I cried upon impact because it was such a hard fall. Somehow, I ended up spraining my ankle and banging up my knee to the point that I couldn’t straighten my leg for a few days.

What made this experience all the worse was the fact that I couldn’t even pick myself up off the track. My coach, who was out there on the field watching the meet didn’t come over to help me. I felt really alone and was thankful for my brother and the other coaches around that helped me up. Even so, I felt so betrayed. Once my injuries healed, I didn’t want to run anymore and I especially didn’t want to race.

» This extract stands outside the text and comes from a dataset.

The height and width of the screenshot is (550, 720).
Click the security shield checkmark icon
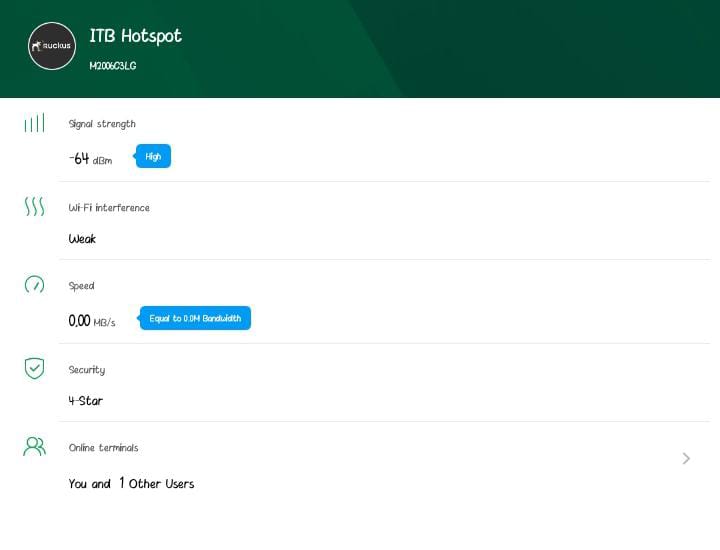pos(34,368)
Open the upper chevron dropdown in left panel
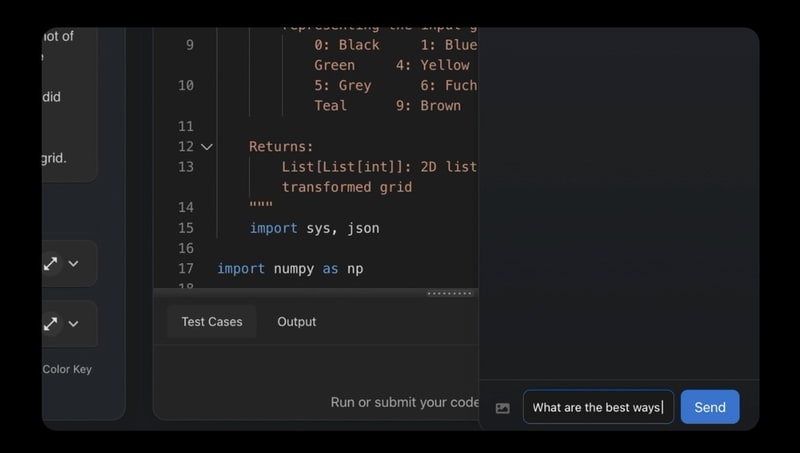The image size is (800, 453). pos(73,264)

It took me 3 years after my sophomore track season to run again. I was in college and decided that I should go to the gym. I began by running 1 mile. By the end of that mile, I was often tired and out of breath. Eventually, I ran 2, then 3, and 4 on a good day. I was on my way. I didn’t vary the pace in most of my workouts and ran about 2x a week, so it was difficult for me to see much improvement. I later turned away from running and focused more on weight training.

After being out of college for a little over a year, I felt like I hadn’t accomplished anything since my graduation. I couldn’t think of the last time that I had embarked on a mentally and physically challenging journey, so I decided to train for a half marathon in 8 weeks.

My training schedule was very intense and I was constantly tired, but the feeling of finally crossing the finish line was unreal. It was the first time in a long time that I felt joy from running and racing. I just knew that I had to do it again.

So now I’ve decided that 2017 will be my year. I will continue to race.

It’s unbelievable how much power I let resentment hold over me for so long. Not everyone you encounter in life will be there for you. And that’s ok. You just have to make sure these people do not derail you on your path to greatness.